Despite solid economic growth and macroeconomic stability, the size and scope of Peru’s capital markets remain limited. As the IMF highlighted in July 2018, domestic capital markets remain shallow and illiquid, and the stock market’s capitalisation as a share of GDP has increased only marginally. High market concentration is partly to blame, and Peru needs to encourage broader participation in its capital markets if it is to advance. Commercial banks carry out around 90% of financial intermediation, and more than 83% of that is by the four largest players: Banco de Crédito del Perú (BCP), BBVA Continental, Scotiabank and Interbank. The main shareholders of these four banks are owners of four of the five largest mutual funds: Credifondo, BBVA Asset Management, Scotia Fondos and Interfondos. Credicorp, BCP’s holding company, is also the owner of Prima, one of the country’s four pension funds, and counts the Pacífico Seguros group – which is one of the most important insurance companies – among its subsidiaries. Intercorp, the holding company of Interbank, owns the Interseguro insurance firm and also bought Grupo Sura’s Peruvian insurance arm, Seguros Sura, in 2018. Canadian group Scotiabank, meanwhile, is the owner of the Profuturo pension fund. For some, this represents a clear conflict of interest. “The market is concentrated in very few hands, and far more than 90% of their business is commercial banking,” Alberto Arispe, CEO of Kallpa Securities, told OBG. “There is thus little interest among the main players in growing their business in capital markets, especially as this would compete in many ways with their commercial banking operations.” Credicorp and BBVA Continental are also among the largest shareholders of the Lima Stock Exchange, at 5.28% and 5.02% respectively.

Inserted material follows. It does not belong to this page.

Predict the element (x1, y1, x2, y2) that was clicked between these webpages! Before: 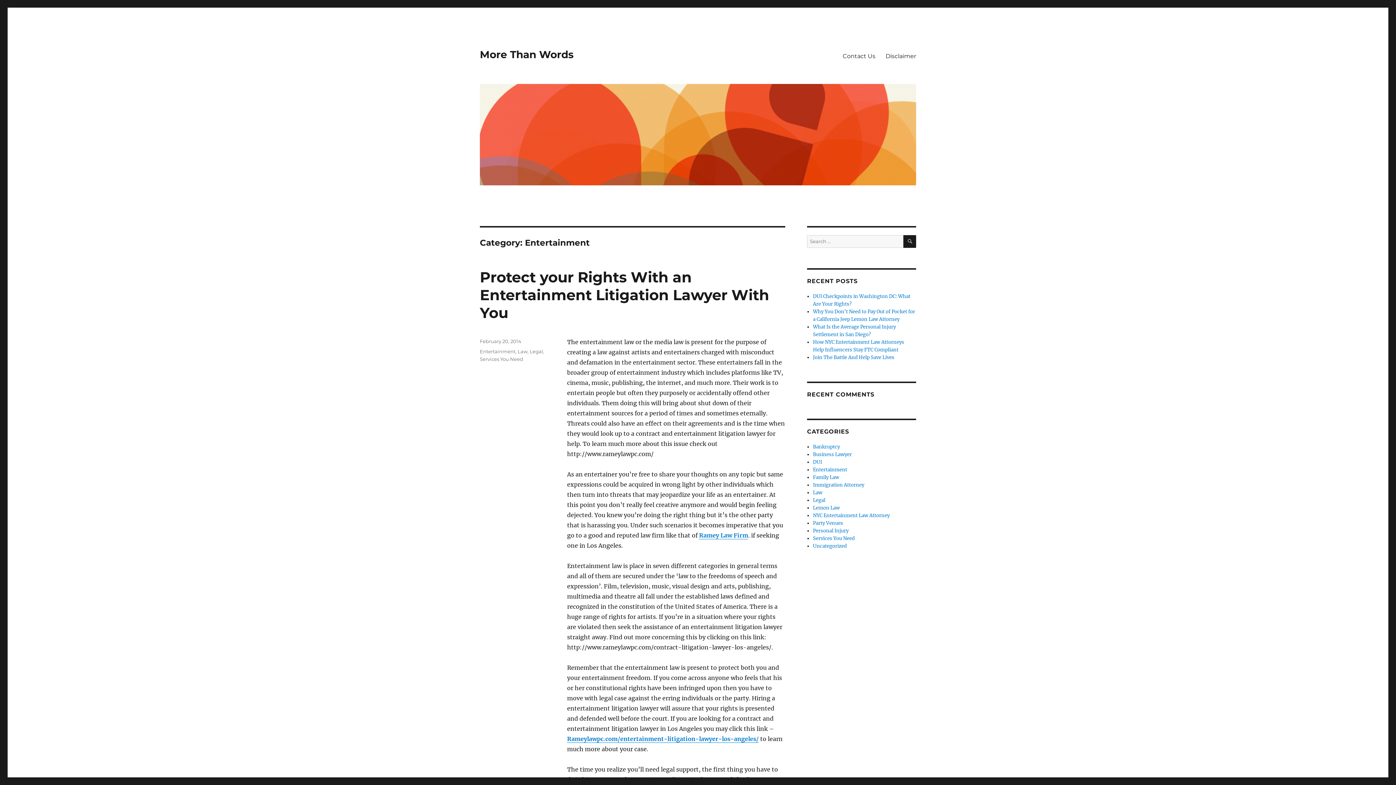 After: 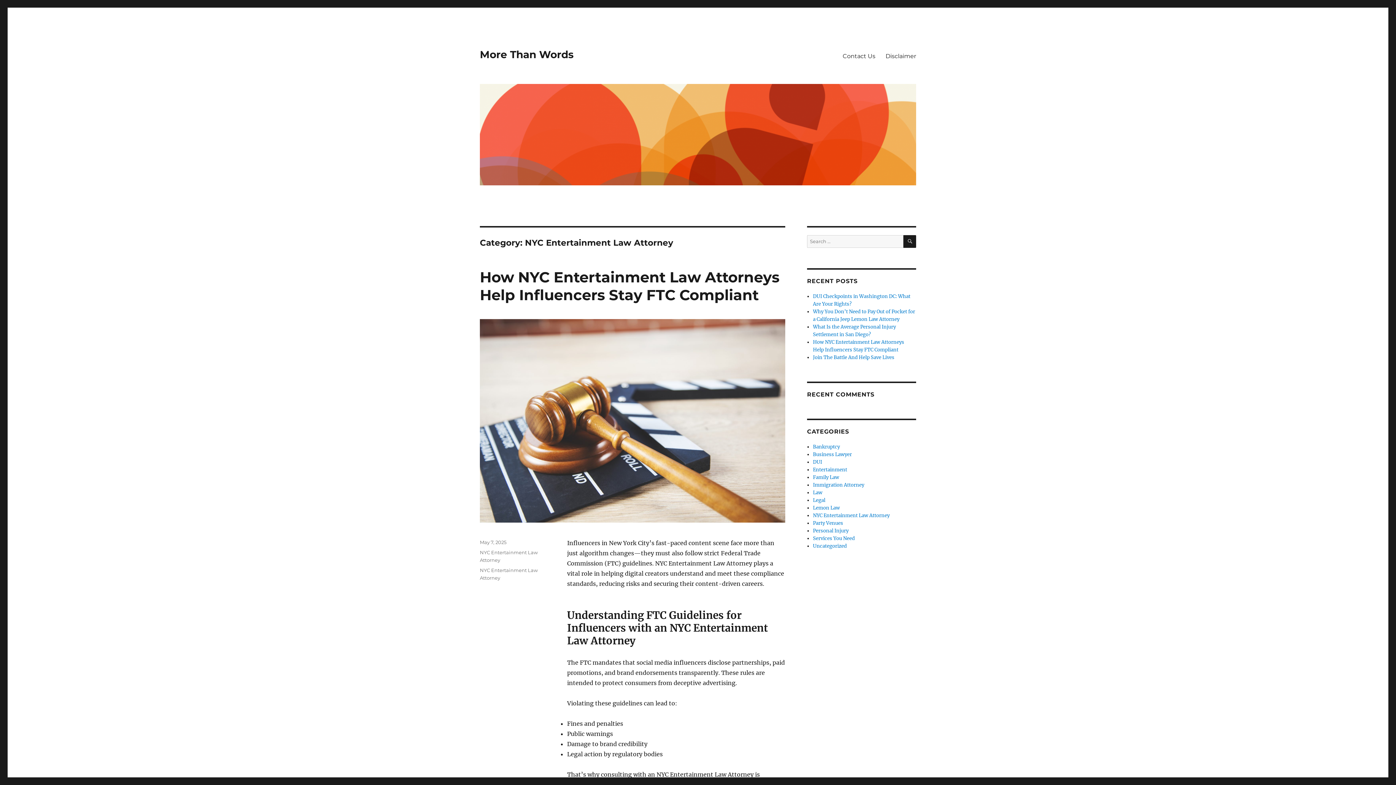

The Stock Exchange Superintendence (Superintendencia del Mercado de Valores, SMV), the securities regulator, appears to have recognised this. In December 2018 the SMV proposed new rules clarifying the definition of independent directors of Peruvian companies. Among other measures, the proposals dictate that an independent director cannot have been an employee or director of a company in the same economic group within the last five years. Then in February 2019 the SMV proposed corporate governance standards which mandated that a company with up to five people on its board should have at least one independent director, while at least one-third of the board of a company that has more than five directors should be independent. Arispe told OBG that the regulators could also help develop the market by reducing regulation and lowering taxes on investment income. “Regulation is too onerous for a small market such as Peru’s,” he said. “The superintendence has a lot of requirements in areas such as compliance and risk management for brokers that have very small operations.” He also highlighted that Peruvians saving money in a bank pay zero taxes on interest earned, but pay 5% tax on interest earned from Peruvian corporate bonds.
Part of the task of increasing market depth is promoting the concept of investing in securities to a population that does not have a tradition of doing so. New players might be able to help in this regard. “There is little promotion of the benefits to Peruvian investors of saving money by buying equities and bonds,” said Arispe. “Very few Peruvians know about the benefits of the capital markets, and they tend to save in bank deposits and/or buy land or real estate, a traditional way of saving for higher-income individuals.” Part of the issue may indeed be a symptom of broader social models and perceptions. “The yield on some stocks is really very high, and I think it is an issue of a generalised lack of knowledge when it comes to the stock market,” says Jorge Ramos, CEO of BBVA Continental Bolsa, the bank’s stockbroker business. “A large part of the Peruvian economy is informal, and that limits the possible portfolio of investor clients. That said, the banking system is gradually becoming more digital, which could potentially help more people to invest.”